== WHAT TO DO ==
a) Write out the article on Edison's Frankenstein between "Edison Frankenstein" and "the silver screen.", inclusive, substituting "viewers" for "audiences".
b) Extend the article on Edison's Frankenstein with the paragraph that comes after its last sentence.

== QUOTED PASSAGE ==
News Article

News Article

Vintage Horror Cinema: Thomas Edison's 'Frankenstein'


Edison Frankenstein

Motion pictures have been around for more than a century, and some of the very first films ever made were designed to scare audiences. In fact, one urban legend describes how a short film by cinematic pioneers the Lumière Brothers made audiences scream and run from the theater at the sight of an oncoming train. Sure, it sounds goofy now, and it probably came as a surprise to the filmmakers too, but it's arguably the first true moment of terror caused by a movie. Artists picked up on this when experimenting with the new medium, and immediately set about scaring audiences on purpose. This new series will travel back in time to the very first cinematic scares, and reveal a few choice bits of info about each pick. Not all of them are considered masterpieces, but all of them played a major role in popularizing horror on the silver screen.

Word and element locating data
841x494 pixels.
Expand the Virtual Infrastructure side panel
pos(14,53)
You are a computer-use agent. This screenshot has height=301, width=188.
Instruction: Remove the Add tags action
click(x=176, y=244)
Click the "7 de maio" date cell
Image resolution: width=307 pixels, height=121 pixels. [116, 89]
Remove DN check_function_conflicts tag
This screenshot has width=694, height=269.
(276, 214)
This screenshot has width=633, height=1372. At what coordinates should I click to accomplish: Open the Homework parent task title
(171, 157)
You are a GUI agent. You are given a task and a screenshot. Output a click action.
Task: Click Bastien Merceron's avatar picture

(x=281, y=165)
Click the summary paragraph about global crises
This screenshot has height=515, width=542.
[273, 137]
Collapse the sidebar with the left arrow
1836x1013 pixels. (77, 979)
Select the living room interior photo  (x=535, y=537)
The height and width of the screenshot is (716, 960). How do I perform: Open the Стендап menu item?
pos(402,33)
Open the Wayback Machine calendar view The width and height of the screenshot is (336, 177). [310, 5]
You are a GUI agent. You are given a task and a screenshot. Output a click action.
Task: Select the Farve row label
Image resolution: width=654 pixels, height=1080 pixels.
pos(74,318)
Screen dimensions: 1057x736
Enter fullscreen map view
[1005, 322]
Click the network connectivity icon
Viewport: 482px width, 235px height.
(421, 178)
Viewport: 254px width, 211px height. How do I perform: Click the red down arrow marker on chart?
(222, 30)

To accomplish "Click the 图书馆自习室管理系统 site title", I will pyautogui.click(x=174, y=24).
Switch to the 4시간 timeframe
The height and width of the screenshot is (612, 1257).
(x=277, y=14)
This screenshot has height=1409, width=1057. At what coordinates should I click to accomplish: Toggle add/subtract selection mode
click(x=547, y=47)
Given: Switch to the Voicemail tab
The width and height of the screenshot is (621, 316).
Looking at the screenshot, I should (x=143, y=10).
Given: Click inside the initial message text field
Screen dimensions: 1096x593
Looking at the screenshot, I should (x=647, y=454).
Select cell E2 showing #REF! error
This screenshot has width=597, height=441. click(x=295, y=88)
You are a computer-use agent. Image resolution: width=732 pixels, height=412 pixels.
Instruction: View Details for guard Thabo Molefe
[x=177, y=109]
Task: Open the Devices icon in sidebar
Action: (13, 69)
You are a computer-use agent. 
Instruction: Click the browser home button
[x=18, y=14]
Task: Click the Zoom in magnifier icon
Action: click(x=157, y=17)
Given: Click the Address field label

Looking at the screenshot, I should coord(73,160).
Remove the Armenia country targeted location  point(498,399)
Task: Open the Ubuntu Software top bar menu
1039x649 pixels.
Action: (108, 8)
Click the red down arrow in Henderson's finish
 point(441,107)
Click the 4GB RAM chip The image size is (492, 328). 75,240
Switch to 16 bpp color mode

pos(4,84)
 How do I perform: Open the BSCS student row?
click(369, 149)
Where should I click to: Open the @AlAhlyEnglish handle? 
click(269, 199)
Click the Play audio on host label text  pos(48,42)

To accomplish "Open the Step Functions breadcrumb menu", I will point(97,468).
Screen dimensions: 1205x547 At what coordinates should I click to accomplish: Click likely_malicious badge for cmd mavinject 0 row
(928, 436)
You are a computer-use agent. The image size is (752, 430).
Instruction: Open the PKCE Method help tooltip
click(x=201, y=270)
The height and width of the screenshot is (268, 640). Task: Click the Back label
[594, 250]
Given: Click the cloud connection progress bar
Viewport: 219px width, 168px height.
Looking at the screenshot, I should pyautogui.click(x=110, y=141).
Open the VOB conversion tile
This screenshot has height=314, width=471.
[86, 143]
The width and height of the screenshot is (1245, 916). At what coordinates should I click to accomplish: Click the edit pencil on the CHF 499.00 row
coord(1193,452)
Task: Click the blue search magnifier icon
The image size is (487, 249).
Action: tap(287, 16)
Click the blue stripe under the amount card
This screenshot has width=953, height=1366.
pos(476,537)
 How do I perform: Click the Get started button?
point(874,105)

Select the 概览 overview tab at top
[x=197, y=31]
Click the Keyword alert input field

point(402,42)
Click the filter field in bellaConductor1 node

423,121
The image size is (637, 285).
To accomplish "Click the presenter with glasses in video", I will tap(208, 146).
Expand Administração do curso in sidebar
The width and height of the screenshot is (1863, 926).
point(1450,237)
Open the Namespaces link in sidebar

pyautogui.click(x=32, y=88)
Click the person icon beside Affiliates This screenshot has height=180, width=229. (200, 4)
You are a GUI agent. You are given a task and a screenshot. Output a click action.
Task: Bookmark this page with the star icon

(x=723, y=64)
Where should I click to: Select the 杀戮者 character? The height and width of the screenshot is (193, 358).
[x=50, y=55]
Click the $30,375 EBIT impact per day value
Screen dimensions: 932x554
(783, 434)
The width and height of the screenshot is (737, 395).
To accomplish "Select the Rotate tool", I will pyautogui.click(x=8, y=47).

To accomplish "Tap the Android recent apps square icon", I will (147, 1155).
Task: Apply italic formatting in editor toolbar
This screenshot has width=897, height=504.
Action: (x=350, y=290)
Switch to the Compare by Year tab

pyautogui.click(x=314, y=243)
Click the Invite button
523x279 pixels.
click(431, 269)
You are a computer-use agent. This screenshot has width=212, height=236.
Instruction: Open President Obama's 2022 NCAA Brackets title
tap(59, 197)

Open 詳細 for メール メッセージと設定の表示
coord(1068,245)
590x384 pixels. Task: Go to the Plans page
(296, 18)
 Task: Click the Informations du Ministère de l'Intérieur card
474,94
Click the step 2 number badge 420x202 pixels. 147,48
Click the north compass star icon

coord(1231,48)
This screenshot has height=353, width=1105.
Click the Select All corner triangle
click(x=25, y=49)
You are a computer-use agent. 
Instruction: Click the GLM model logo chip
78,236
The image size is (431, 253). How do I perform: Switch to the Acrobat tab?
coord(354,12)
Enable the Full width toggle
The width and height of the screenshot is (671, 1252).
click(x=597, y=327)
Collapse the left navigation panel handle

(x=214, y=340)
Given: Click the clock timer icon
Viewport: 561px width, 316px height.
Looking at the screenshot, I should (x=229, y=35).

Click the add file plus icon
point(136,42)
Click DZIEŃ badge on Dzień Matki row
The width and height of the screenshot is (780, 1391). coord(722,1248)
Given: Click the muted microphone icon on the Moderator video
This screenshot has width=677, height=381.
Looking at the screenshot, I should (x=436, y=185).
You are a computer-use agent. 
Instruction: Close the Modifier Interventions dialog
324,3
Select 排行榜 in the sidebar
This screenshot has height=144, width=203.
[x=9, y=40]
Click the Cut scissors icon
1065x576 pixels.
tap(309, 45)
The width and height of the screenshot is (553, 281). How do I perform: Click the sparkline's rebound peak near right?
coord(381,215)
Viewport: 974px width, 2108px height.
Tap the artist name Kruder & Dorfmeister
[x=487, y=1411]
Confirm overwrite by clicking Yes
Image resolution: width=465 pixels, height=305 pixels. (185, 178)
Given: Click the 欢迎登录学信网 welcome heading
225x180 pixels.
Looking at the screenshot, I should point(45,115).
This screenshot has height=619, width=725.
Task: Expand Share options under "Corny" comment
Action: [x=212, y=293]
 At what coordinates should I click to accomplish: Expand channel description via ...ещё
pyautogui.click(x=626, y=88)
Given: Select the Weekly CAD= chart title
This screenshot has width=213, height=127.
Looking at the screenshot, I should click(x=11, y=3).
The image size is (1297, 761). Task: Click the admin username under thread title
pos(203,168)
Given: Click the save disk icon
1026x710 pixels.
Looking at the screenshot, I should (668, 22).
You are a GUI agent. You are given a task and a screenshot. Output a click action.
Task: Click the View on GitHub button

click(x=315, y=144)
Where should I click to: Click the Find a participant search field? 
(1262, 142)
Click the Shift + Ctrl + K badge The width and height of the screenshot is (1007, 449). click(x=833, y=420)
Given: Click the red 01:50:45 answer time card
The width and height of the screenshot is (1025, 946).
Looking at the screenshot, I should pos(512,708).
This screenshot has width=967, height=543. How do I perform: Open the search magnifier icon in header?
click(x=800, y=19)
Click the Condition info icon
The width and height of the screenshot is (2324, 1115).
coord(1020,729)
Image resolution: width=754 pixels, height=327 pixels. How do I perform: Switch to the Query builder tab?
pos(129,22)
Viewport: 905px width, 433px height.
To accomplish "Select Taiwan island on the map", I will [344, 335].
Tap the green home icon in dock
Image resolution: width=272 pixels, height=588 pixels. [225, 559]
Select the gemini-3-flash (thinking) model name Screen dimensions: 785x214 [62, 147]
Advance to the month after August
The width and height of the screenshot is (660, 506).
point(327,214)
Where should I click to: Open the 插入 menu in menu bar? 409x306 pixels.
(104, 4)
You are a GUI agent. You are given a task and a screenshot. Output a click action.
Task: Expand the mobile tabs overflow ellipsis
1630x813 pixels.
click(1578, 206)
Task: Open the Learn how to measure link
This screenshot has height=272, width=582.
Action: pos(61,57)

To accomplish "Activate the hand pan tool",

== ANSWERS TO THE EXERCISES ==
a)
Edison Frankenstein

Motion pictures have been around for more than a century, and some of the very first films ever made were designed to scare viewers. In fact, one urban legend describes how a short film by cinematic pioneers the Lumière Brothers made viewers scream and run from the theater at the sight of an oncoming train. Sure, it sounds goofy now, and it probably came as a surprise to the filmmakers too, but it's arguably the first true moment of terror caused by a movie. Artists picked up on this when experimenting with the new medium, and immediately set about scaring viewers on purpose. This new series will travel back in time to the very first cinematic scares, and reveal a few choice bits of info about each pick. Not all of them are considered masterpieces, but all of them played a major role in popularizing horror on the silver screen.

b)
Today's item is the first documented adaptation of Mary Shelley's legendary monster tale Frankenstein. While we're all well acquainted with James Whale's 1931 adaptation as one of the greatest horror films ever made, not as many know about this 1910 adaptation, one of many short films financed by American inventor Thomas Alva Edison, whose compay manufactured a new "Vitasccope" film projection system and formed one of the very first movie studios. The film was shot by one of Edison Studios' in-house directors, J. Searle Dawley.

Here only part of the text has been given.